BPS Jatim Akan Lakukan Sensus Ekonomi 2016 Lanjutan

SURABAYA – Badan Pusat Statistik (BPS) mulai pusat sampai daerah secara serentak akan mengadakan Sensus Ekonomi 2016 (SE2016) lanjutan pada Agustus hingga September 2017 mendatang. Kegiatan ini dilakukan untuk mendapatkan data yang lebih rinci tentang profil usaha atau perusahaan.

Kepala BPS Jawa Timur, Teguh Pramono mengatakan, SE2016 lanjutan pada 2017 adalah untuk mendata secara rinci Usaha Kecil Menengah (UKM) dan Usaha menengah Besar (UMB).

“Pada SE2016 yang dilakukan pada 1-31 Mei 2016 hanya mencacah berapa pendapatan dan berapa pengeluaran.Untuk SE lanjutan akan ditanyakan sumber pendapatan dari mana dan pengeluarannya digunakan untuk apa saja?,Dengan dilakukannya hal tersebut, akan bisa diketahui profil proses usaha di Jawa Timur yang lebih tajam dan akurat,” katanya di kantornya Surabaya tadi siang.

SE2016 lanjutan, menurut Teguh Pramono, akan melakukan pencacahan terhadap UKM secara sampel.Untuk UMB akan dilakukan pencacahan dan pendataan secara lengkap.

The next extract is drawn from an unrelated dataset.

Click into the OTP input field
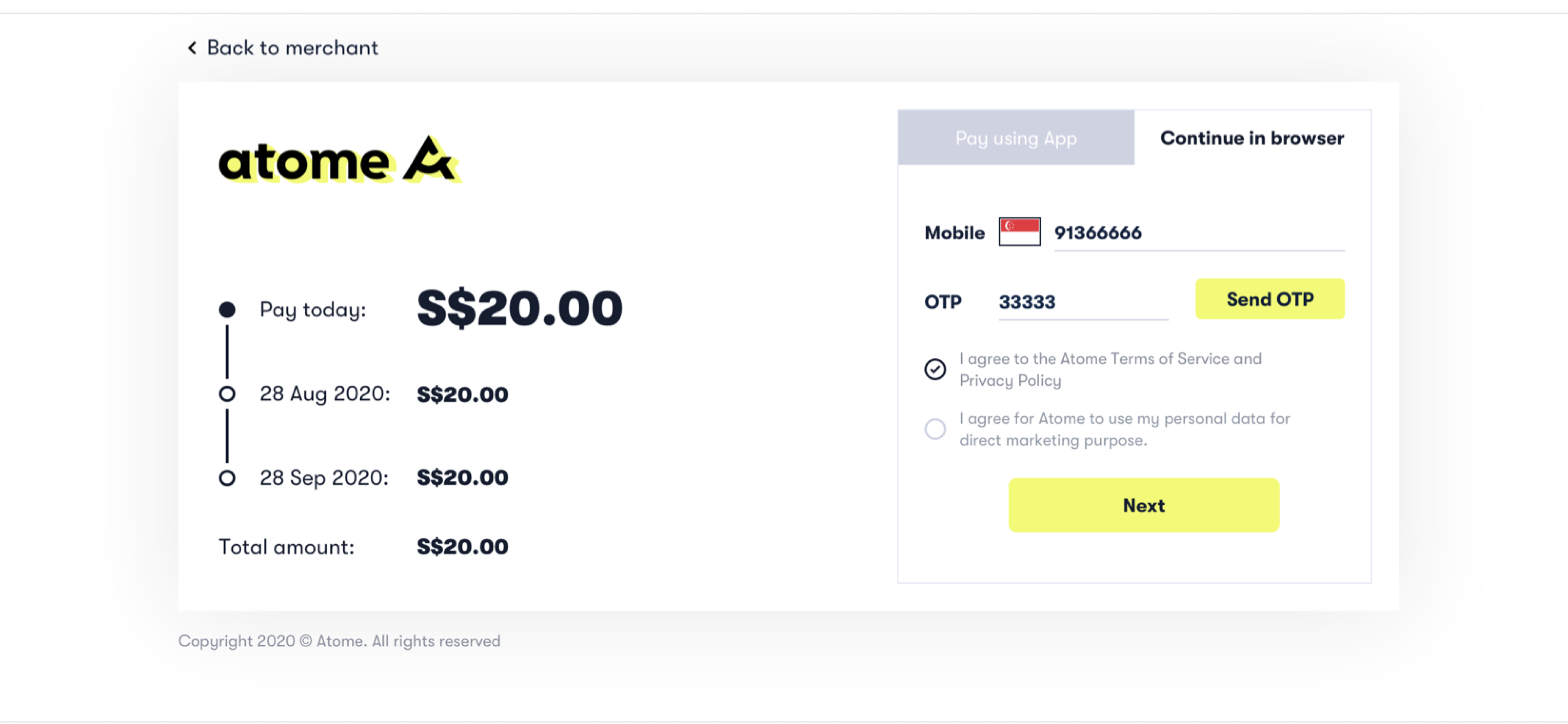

Kecuali kategori G atau perdagangan besar, eceran, reparasi dan perawatan mobil serta sepeda motor sesuai dengan derektori usaha/perusahaan berskala menengah dan besar.

“Pencacahan tersebut dilakukan guna memperoleh informasi lebih rinci mengenai struktur ketenaga kerjaan, permodalan, struktur biaya dan produksi serta prosfek usaha dan lain-lainnya,” jelasnya.

 

Baca Juga : DPRD Jatim Minta Satgas Pangan Sanksi Tegas Penimbun Bahan Pokok

 

Teguh Pramono lebih lanjut mengatakan, kegiatan SE2016 merupakan sensus ekonomi yang berskala besar sehingga pelaksanaanya dilakukan secara bertahap. Kegiatan pendaftaran usaha atau perusahaan yang dilakukan pada 2016 merupakan tahap awal SE2016. Dari hasil pendataan tersebut telah diperoleh kerangka sampel usaha/perusahaan berskala mikro dan kecil serta katergori usaha/perusahaan berskala menengah dan besar.

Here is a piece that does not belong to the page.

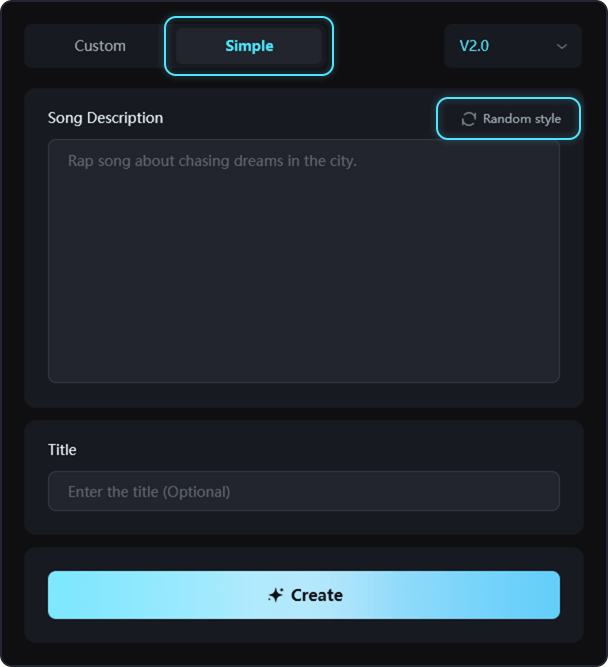Click the "Enter the title (Optional)" placeholder
This screenshot has width=608, height=667.
(149, 492)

“SE2016 akan bisa memetakan daerah-daerah kabupaten atau kota yang jumlah perusahaannya banyak dan daerah usaha atau perusahaannya sedikit,” tambahnya.

Kalau di suatu daerah tersebut banyak perusahaan, lanjut Teguh Pramono, dipastikan aktivitas ekonominya cukup maju.Sedangkan daerah yang jumlah perusahaan sedikit maka aktivitas ekonominya rendah. Dengan rendahnya aktivitas ekonomi dipastikan sumber pendapatan masyarakat rendah.

“Setelah diketahuinya peta-peta daerah yang aktivitas ekonominya rendah,maka pemerintah secepatnya turun tangan,” pungkasnya.

Sekedar diketahui,SE2016 lanjutan nanti Jawa Timur akan membutuhkan sekitar 9.000 petugas pencacah lapangan. Sedangkan pada SE2016 Jawa Timur telah menerjunkan sekitar 55.000 orang petugas pencacah lapangan dan telah berhasil mencacah dan mencatat 4,67 juta usaha atau perusahaan non pertanian.(sga)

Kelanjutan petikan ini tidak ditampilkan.